STRATÉGIE CROSS ASSETS ET POSITIONNEMENT DU PORTEFEUILLE
- Légère sous-pondération des actions, accompagnée d’une forte sélectivité dans l’allocation par thème et par région.
- Surpondération de la zone euro et sous-pondération des actions américaines, avec une préférence pour les actions allemandes. La réponse coordonnée des États membres face au virus a resserré les liens. La reprise est toutefois inégale selon les pays et l’Allemagne se distingue par sa gouvernance et ses performances. Faisant habituellement preuve de résilience dans les périodes de récession, les États-Unis apparaissent aujourd’hui plus fragmentés que l'Europe. Les valorisations ne sont plus aussi attractives qu’elles ne l’ont été par le passé. Les petites et moyennes capitalisations américaines révèlent un bon point d'entrée pour notre stratégie.
- Position neutre sur le Royaume-Uni de façon opportuniste. Le Royaume-Uni est passé à côté du rebond des marchés internationaux tandis que la faiblesse de la livre sterling devrait être un facteur de soutien. Il n’est pas surprenant que le « Brexit » soit un facteur défavorable pour le Royaume-Uni, mais également pour l’Europe dans son ensemble.

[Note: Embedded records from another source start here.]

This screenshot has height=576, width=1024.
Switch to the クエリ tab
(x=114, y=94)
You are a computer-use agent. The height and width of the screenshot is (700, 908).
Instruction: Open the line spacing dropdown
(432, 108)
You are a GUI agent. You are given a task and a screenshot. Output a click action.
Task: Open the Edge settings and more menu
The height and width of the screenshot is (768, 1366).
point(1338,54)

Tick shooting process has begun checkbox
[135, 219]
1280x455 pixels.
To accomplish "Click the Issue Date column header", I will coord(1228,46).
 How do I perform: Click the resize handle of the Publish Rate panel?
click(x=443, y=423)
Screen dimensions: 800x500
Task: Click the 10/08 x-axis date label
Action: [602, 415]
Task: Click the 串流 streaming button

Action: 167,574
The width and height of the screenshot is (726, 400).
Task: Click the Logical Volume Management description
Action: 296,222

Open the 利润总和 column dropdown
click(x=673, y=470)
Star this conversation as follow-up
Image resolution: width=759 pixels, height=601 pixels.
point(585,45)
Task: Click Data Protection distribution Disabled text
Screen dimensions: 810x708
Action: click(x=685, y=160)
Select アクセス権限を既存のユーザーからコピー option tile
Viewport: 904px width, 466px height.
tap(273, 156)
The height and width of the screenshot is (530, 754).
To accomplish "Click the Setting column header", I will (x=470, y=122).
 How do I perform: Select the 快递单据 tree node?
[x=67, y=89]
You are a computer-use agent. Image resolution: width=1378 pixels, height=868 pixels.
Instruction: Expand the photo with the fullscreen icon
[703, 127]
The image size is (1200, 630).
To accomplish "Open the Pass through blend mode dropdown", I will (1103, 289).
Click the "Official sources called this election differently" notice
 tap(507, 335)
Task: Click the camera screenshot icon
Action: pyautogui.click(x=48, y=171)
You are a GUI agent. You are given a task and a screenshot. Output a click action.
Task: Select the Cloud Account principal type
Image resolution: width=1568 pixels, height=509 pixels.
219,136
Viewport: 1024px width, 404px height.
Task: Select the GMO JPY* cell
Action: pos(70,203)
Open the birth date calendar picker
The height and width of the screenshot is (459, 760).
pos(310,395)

- Nous conservons notre surpondération croissante des actions émergentes associée à une sous-pondération des actions japonaises, avec une préférence pour les actions chinoises. La Chine connaît une reprise économique en forme de « V » et possède plusieurs mois d’avance sur le reste du monde.
- Nous conservons des convictions clés à l’égard de divers investissements thématiques. Les secteurs de la technologie, de l’oncologie et de la biotechnologie s’avèrent relativement résilients dans le contexte actuel et révèlent un potentiel important de croissance alimentée par l’innovation et le pouvoir de fixation des prix. Nous pensons que les thèmes liés au climat et à l’environnement permettent d’avoir une exposition à des solutions essentielles pour un avenir plus propre et vont continuer à prendre de l’importance avec des plans d’infrastructures qui deviennent « verts ».
- Sous-pondération des obligations, en maintenant une duration courte, mais avec une forte diversification, car l’environnement actuel pourrait engendrer des opportunités sur les marchés obligataires.
- Sous-pondération des emprunts d’État qui n’offrent aucun potentiel de rendement en dehors des phases d’aversion au risque. Nous privilégions les obligations des pays périphériques par rapport à celles des pays centraux de l’Europe.
- Dans un portefeuille multi-actifs, la diversification sur le crédit s’avère attrayante : nous surpondérons les obligations investment grade, car les achats des banques centrales sont un facteur de soutien.
- Tout en conservant une surpondération de la dette émergente, nous avons pris quelques bénéfices sur notre exposition en devises fortes. Les marchés obligataires se sont en grande partie remis de leur chute du début d’année.
- Nous avons une exposition à la couronne norvégienne (NOK), qui s’est révélée attractive pendant la crise, ainsi qu’à l’or et au yen japonais, qui jouent un rôle de couverture.
- Notre conviction profonde d’une réduction structurelle de la prime de risque de la zone euro nous conduit à avoir une position vendeuse sur l’USD contre l’EUR.